▶ _WORKING DATA_
::::::

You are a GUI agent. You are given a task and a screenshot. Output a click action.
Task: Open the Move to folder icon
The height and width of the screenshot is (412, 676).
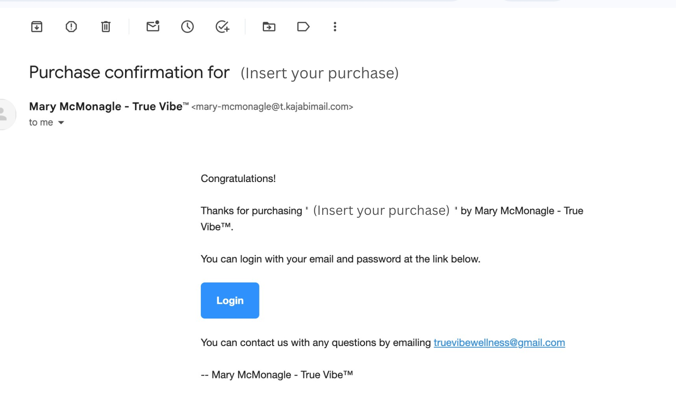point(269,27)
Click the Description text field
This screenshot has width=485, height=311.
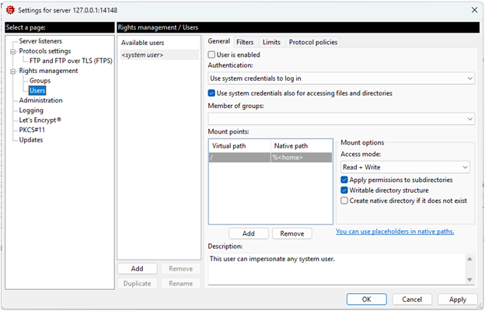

::::::

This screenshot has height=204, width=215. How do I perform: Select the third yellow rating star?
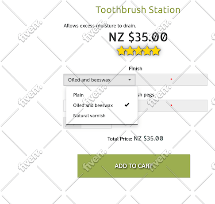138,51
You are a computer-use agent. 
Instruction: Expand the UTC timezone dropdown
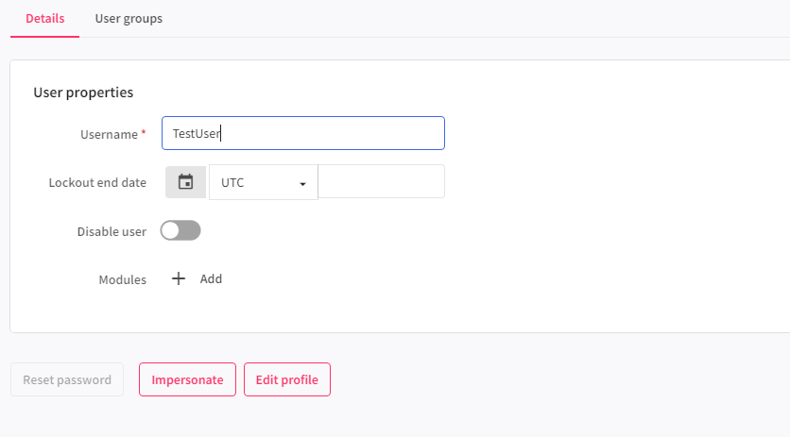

::::::

▶ _TASK TO COMPLETE_
Where does the word "agent" occur in the records? Return every line that holds it.

▶ _RESPONSE FOR THIS EXERCISE_
You are a GUI agent. You are given a task and a screenshot. Output a click action.
You are a computer-use agent. 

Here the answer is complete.